Dorsal Fin: XII-XIII (usually XII), 10-12 (usually 11)
Anal Fin: III, 8-9 (usually 8)
Pectoral Fin: 16-19
Gill Rakers: 8-10 upper, 19-22 lower; 27-32 total
Lateral Line Scales: 46-52

Body moderately elongate and compressed. Upper and lower jaws with a row of conical teeth. Anterior teeth enlarged. Vomerine teeth in a rhomboidal patch with a median extension that varies with specimen size. Palatine teeth an elongate band. Ectopterygoid teeth present. Soft dorsal and anal fins with scales on membranes. Maxilla scaleless. No distinct notch between spiny and soft dorsal fins. Last dorsal ray not elongated. Caudal fin forked to lunate.

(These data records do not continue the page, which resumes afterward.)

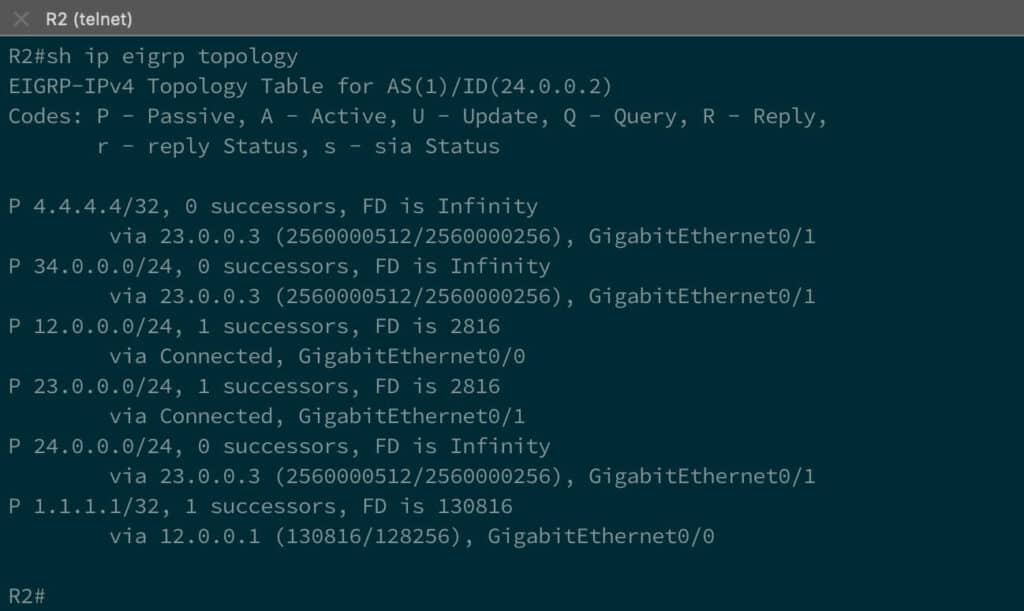The image size is (1024, 611).
Task: Click the 12.0.0.0/24 route entry
Action: pos(103,326)
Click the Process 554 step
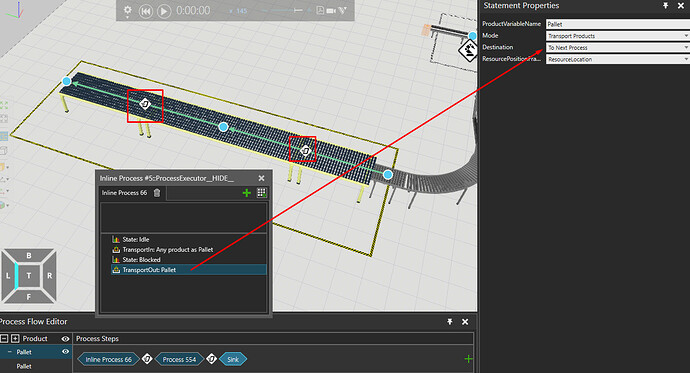690x373 pixels. coord(179,359)
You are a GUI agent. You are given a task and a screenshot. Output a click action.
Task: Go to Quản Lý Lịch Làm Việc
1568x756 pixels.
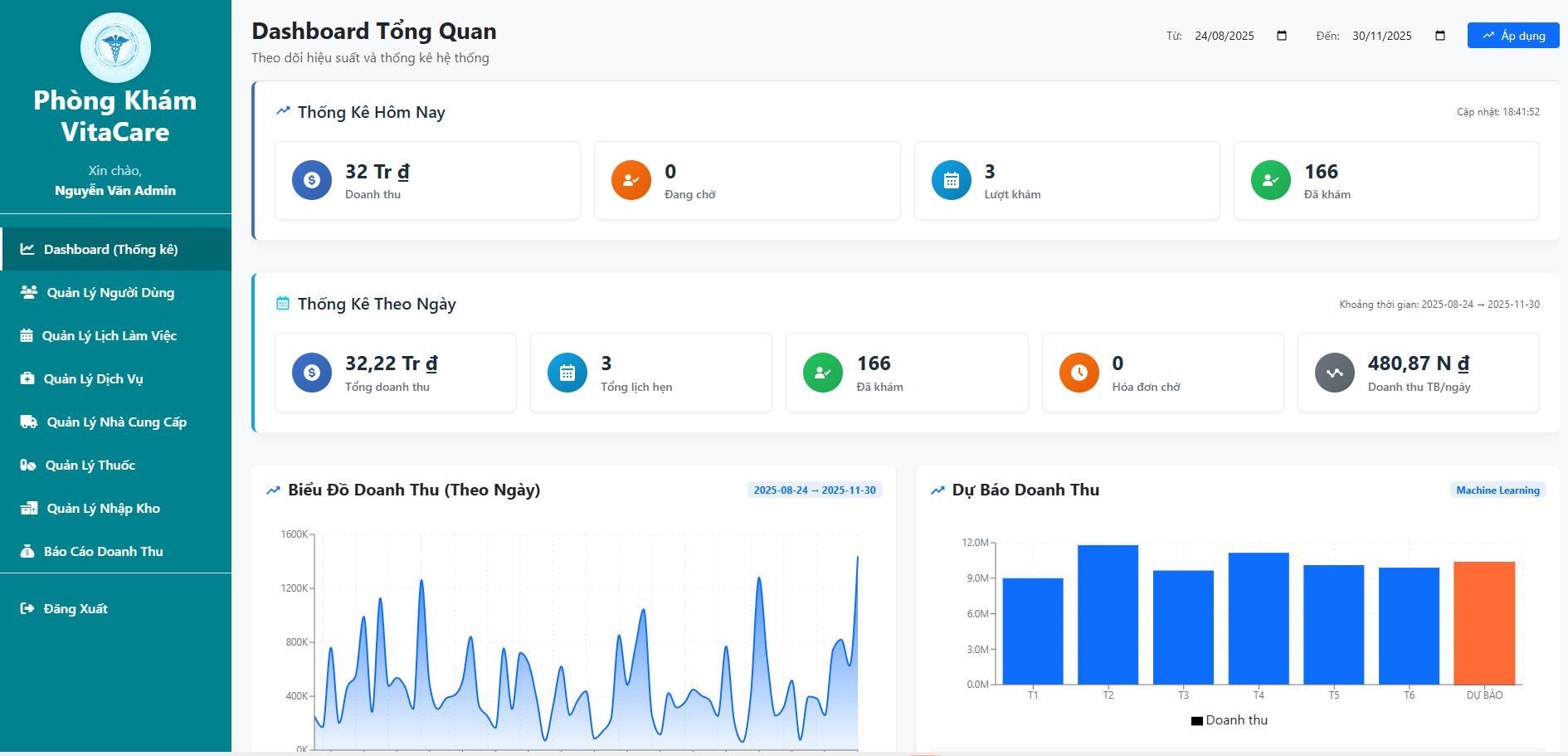pos(109,335)
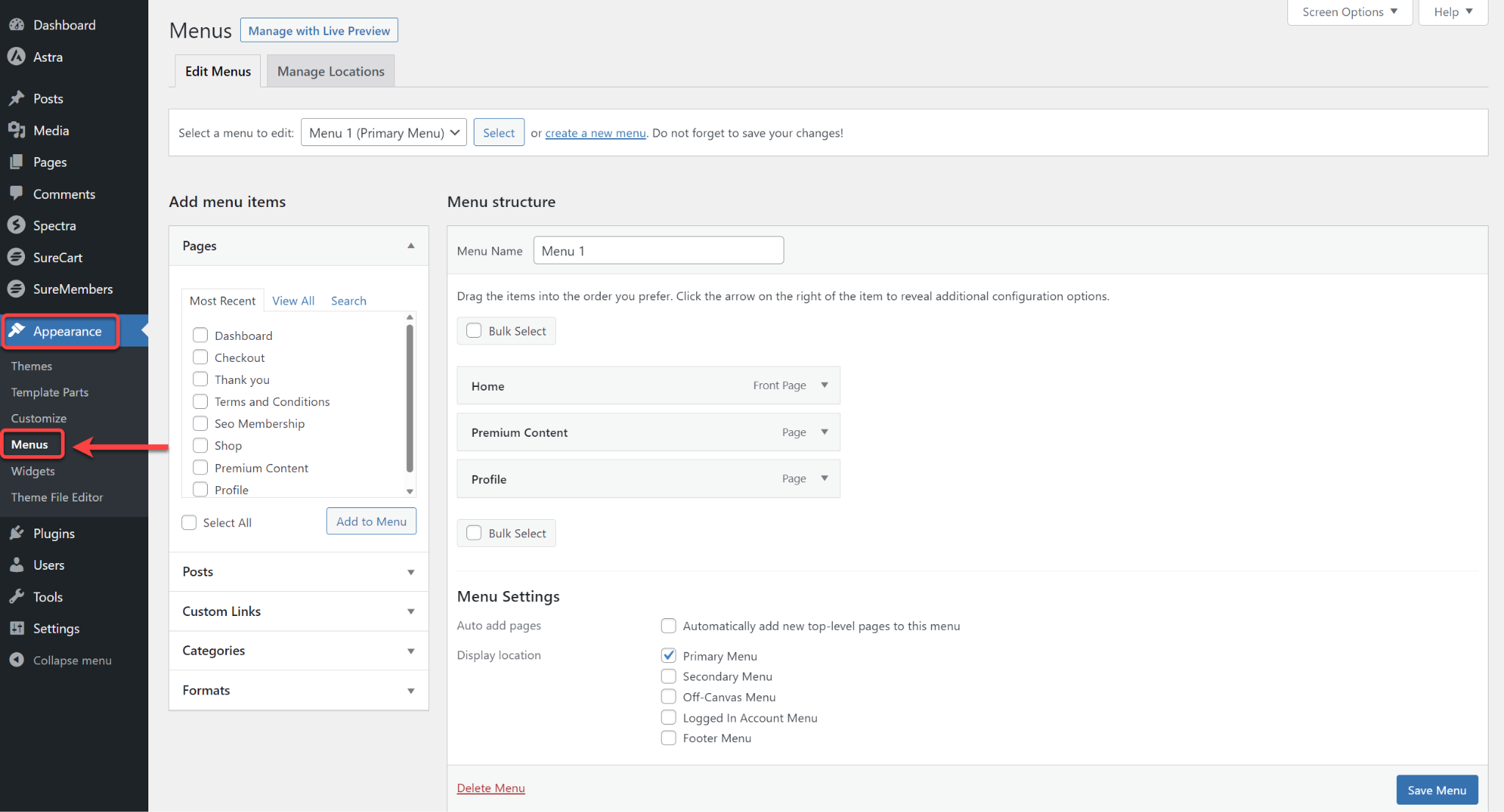Enable Primary Menu display location

point(668,655)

Dorsum bright vermillion red, becoming abruptly silvery-pink on the sides and white on the belly. Flanks under lateral line with oblique narrow golden-yellow stripes. Eye red. Dorsal fin red with yellow markings. Caudal fin red. Other fins pink.


Maximum size to 63cm TL. Commonly to 40cm TL.


Continental shelf waters and shelf edge over hard bottoms. Often forms large schools.


North Carolina to Brazil, including the Gulf of Mexico and the Caribbean Sea. Also Bermuda.


Anderson, W.D. 2002. Lutjanidae (pp. 1479-1504). In: Carpenter. 2002. The living marine resources of the Western Central Atlantic. Vol. 3: Bony fishes part 2 (Opistognathidae to Molidae). FAO Species Identification Guides for Fisheries Purposes. American Society of Ichthyologists and Herpetologists Special Publication No. 5. FAO of the U.N., Rome.

Other Notes

Possibly represents a pelagic ecomorph of the genus Lutjanus, as opposed to it’s own monotypic genus.